Given these components of risk and following Leu, Kappeler, & Bull (2010b), we calculated two metrics: cross risk and self risk. Cross risk describes a focal individual’s time-lagged refuge sharing with other lizards, whereas self risk refers to a focal lizard’s lagged interaction with itself. Briefly, for a given donor-recipient lizard dyad, we counted the number of times that the donor used each of the recipient’s nightly refuges 9 – 39 days prior to the recipient’s use of each refuge. We then divided this count by a standardization factor (the sum of the number of nights where only the recipient was observed, only the donor was observed, and both were observed) to account for different observation extents among donor-recipient dyads (see the Appendix to the main manuscript, Section S3.2), analogously to the simple ratio index (Farine and Whitehead 2015). Cross risk was the sum of these weighted values from each of a recipient lizard’s non-self donors, whereas self risk was the recipient’s single weight into itself. For more details, see the Appendix to the main manuscript, Section S3.

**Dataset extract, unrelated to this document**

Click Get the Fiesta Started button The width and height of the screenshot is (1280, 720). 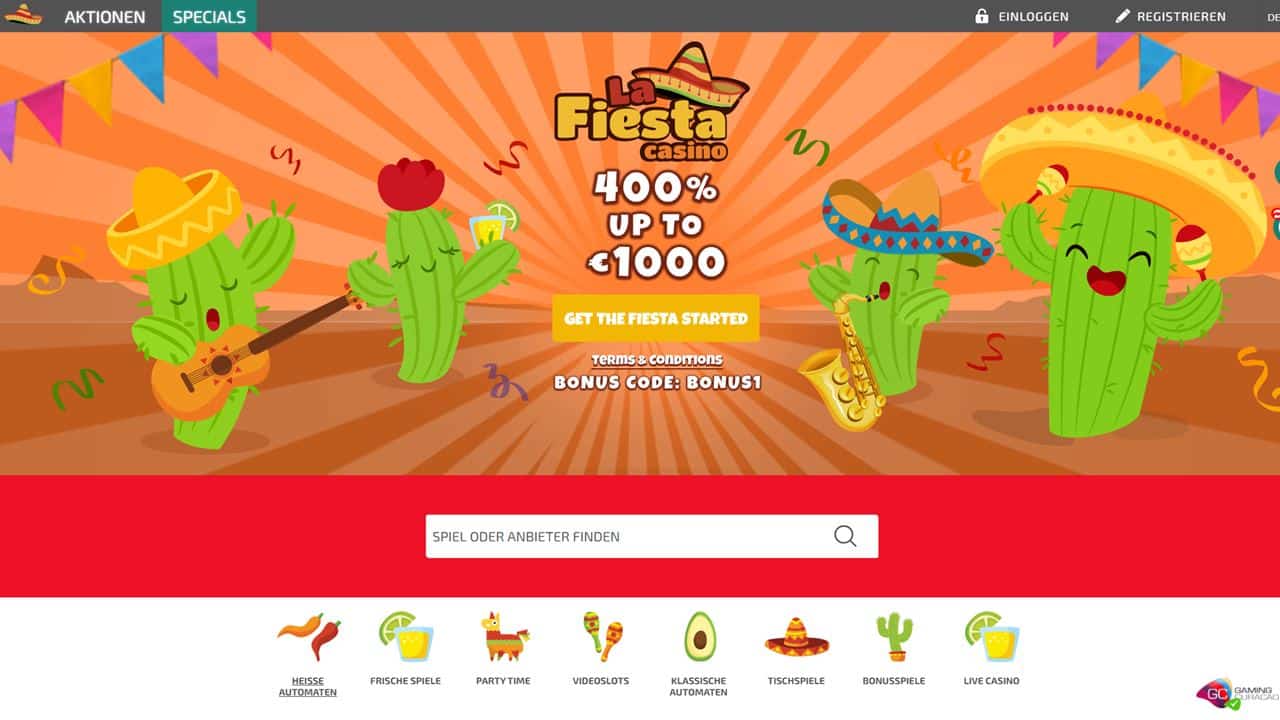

Overview of provided dataset
Based on the aforementioned data collection and metric derivation, the dataset provided in this repository contains one row for each lizard-year observation (e.g., if a lizard were observed in 2010, 2014, and 2015, then that lizard would have three rows in the dataset). Columns identify the year and the lizard for each row. The dataset also contains columns for lizard traits (sex, mass, behavior), space use metrics (center site distance, home range overlap, number unique refuges used), social network metrics (degree, edge weight), transmission network metrics (cross risk, self risk), and tick infestation (number of tick counting events, number of tick counting events where a lizard was observed with larvae, average larval counts when a lizard was infested). The ReadMe more fully describes each column in the dataset.